* **DATA TO EXAMINE**
····················

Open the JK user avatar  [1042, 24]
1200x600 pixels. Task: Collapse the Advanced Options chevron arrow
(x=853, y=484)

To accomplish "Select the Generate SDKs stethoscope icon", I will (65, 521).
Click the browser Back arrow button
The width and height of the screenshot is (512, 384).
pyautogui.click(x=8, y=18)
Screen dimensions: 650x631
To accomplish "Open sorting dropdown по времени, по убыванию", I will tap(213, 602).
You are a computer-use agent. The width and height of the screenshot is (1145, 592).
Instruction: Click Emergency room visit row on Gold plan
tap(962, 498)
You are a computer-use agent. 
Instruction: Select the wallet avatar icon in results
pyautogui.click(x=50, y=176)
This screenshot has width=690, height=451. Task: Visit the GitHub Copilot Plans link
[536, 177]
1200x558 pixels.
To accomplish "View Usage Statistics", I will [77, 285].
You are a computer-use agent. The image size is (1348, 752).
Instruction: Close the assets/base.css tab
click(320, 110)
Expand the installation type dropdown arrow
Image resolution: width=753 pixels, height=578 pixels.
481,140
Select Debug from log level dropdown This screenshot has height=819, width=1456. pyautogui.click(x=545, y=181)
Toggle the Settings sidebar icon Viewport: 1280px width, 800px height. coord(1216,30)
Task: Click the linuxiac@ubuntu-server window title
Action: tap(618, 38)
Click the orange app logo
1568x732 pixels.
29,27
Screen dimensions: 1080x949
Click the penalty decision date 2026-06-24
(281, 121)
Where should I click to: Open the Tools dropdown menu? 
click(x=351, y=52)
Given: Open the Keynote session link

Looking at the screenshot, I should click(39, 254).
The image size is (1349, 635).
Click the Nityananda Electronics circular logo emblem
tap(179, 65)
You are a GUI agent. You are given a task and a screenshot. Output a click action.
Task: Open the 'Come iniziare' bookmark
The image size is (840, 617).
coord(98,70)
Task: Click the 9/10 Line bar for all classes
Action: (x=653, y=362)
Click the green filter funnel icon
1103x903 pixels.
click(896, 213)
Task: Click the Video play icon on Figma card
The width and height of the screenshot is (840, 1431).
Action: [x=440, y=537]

····················

* **TASK**
Gather and copy every line of the data in which the string "dimensions" is found.

* **FINAL ANSWER**
Screen dimensions: 650x631
Screen dimensions: 1080x949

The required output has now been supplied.